I used four different languages while in college, ASM80, Fortran, Pascal and PL/M. My first job out of college I worked for a small company that made EPROM gang programmers, I had to redesign the circuitry, layout the circuit boards and re-do much of the program which was written in 6805 assembler.
Great work as always Willis. But it seems that in that 440,000 lines of code you didn’t find the key line that reads delta T=fn(CO2)
Willis, congratulations with your special birthday!
The crux of the climate model matter indeed is in:
The fact that a climate model can hindcast the past means absolutely nothing about whether it can successfully predict the future.
Even the hindcast of several multi-million dollar models was not better than of a simple EBM (energy balance model) on a spreadsheet. That was what Robert Kaufmann found, see:
Here his comment on RealClimate in their better days when discussions were allowed (2005):
and look for Kaufmann around the 6th comment.
“The fact that a climate model can hindcast the past means absolutely nothing about whether it can successfully predict the future.”
Especially when “the past” the models are hindcasting, the bogus, bastadrized global temperature record, is science fiction.
As well as using the same variable name to represent different things, the names themselves don’t seem to be that descriptive, which makes it tough for the poor person trying to read the code.

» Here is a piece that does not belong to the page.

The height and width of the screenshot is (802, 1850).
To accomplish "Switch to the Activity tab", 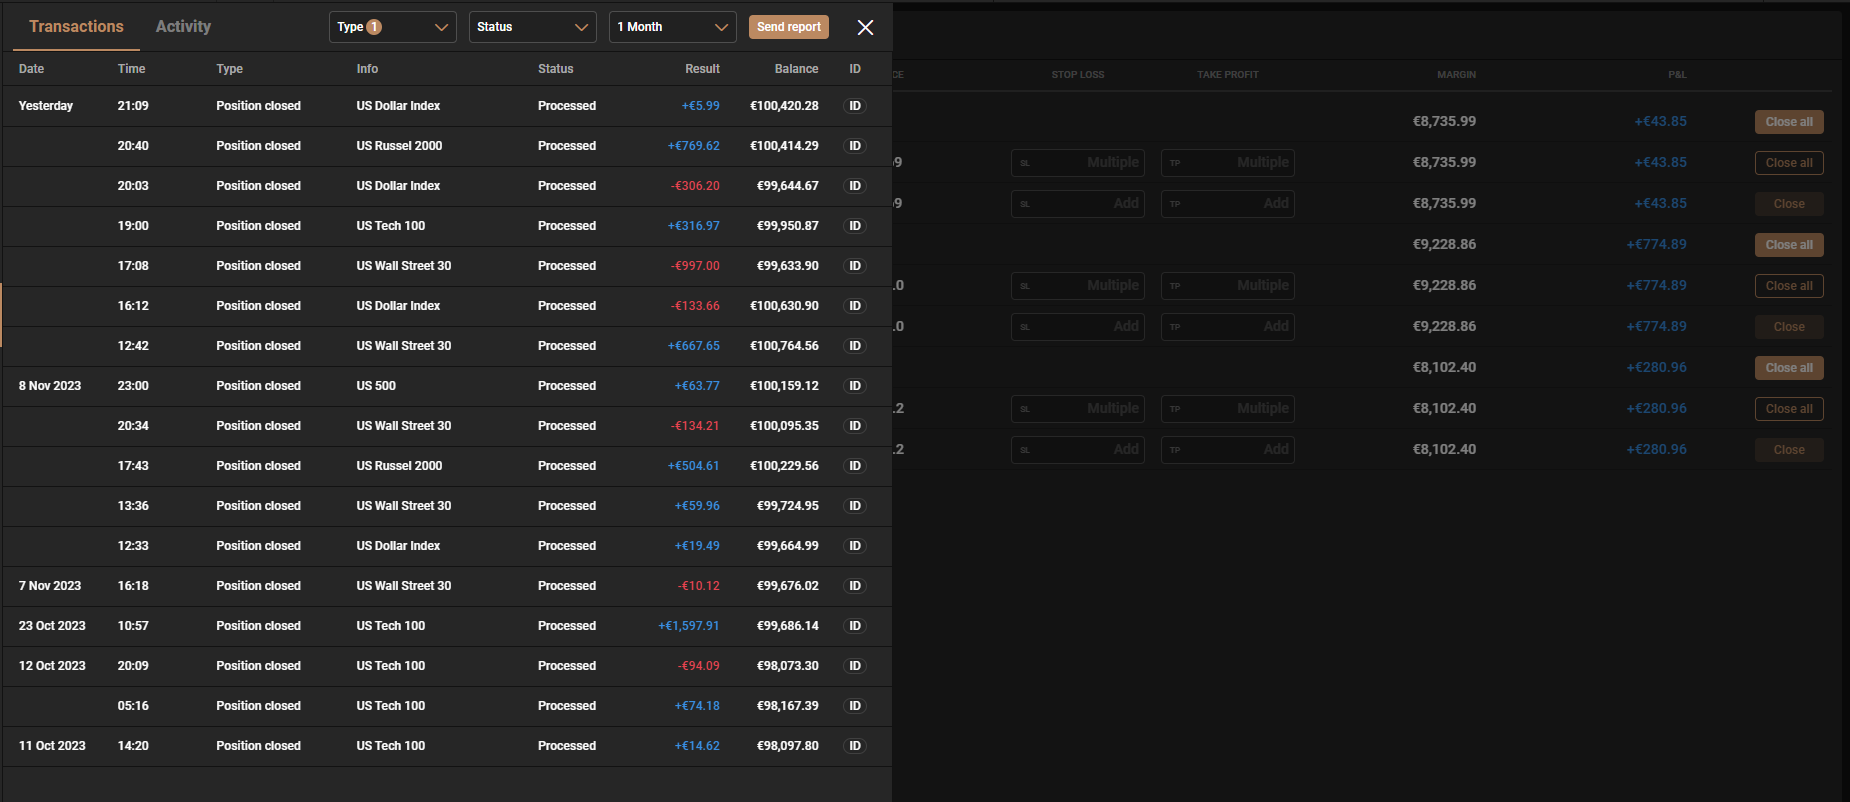I will point(183,27).
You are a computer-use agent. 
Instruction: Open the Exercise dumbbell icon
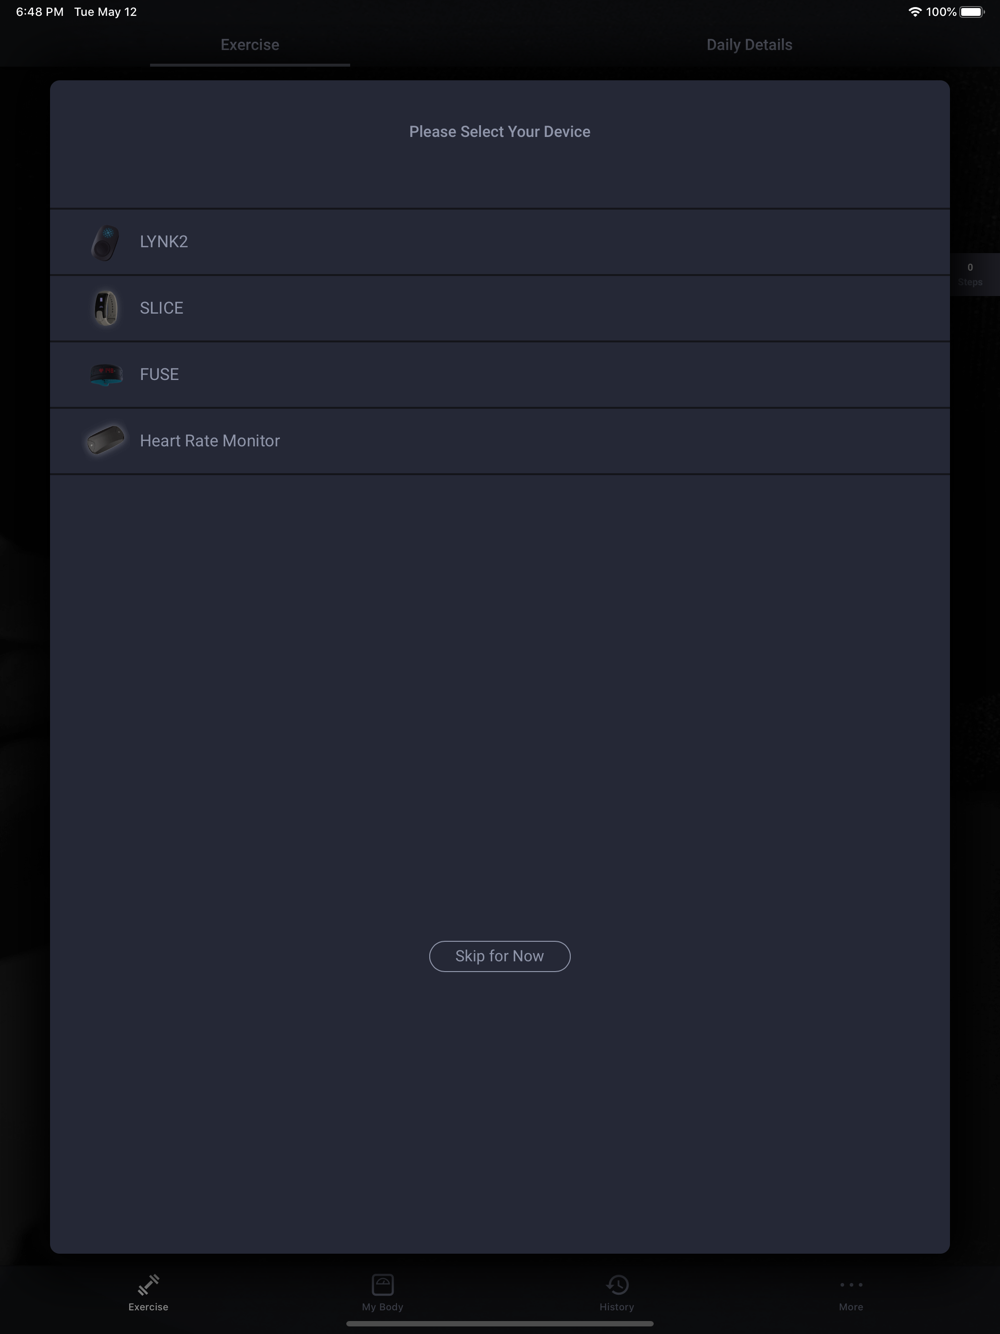point(148,1284)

I suppose that if you’re a climate model expert mysterious variable names like ‘nnn’ might mean something to you. I know, naming things is hard, but so is gleaning meaning from bad ones.
If I remember correctly (I’ve got about 5 years on you), for government contract work we use to bid about 3.5 lines of code per man-day. That included design, coding and testing (i.e., both function and system testing). We assumed around 10 to 15 errors per thousand lines of code into function test and expected around 1 tr 2 errors per thousand out of system test. Using your count of 441,668 line of fortran code in the GISS GCM it won’t be ready for prime time until they’ve spent something like 500 man-years on it in development and testing. Without function or system testing, but giving them a little credit for fixing or kludging the errors they might have stumbled on, I would expect no better than 5 to 10 errors per thousand in the code as it sits today.
As you said: “All a computer model can do is make visible and glorify the under- and more importantly the misunder-standings of the programmers. Period. ” I have to agree. It, and the others like it, sure aren’t fit for prime time.
As compilers and error reporting improved, debugging generally went much faster.
We usually had pretty strict requirements for system integrity, where the system and each module thoroughly validity checked each input, and for data integrity, where the system guaranteed to either report a mathematically correct answer or an error code and never unintentionally modified data. Meeting both of these requirements usually increased the design time, the size of the code and the testing by up to an order of magnitude over providing just the functional code as the GCMs appear to do. We also found that the man-power estimates for the project were pretty much independent of the programming language and compiler used, which were normally either specified by the user or matched to the hardware.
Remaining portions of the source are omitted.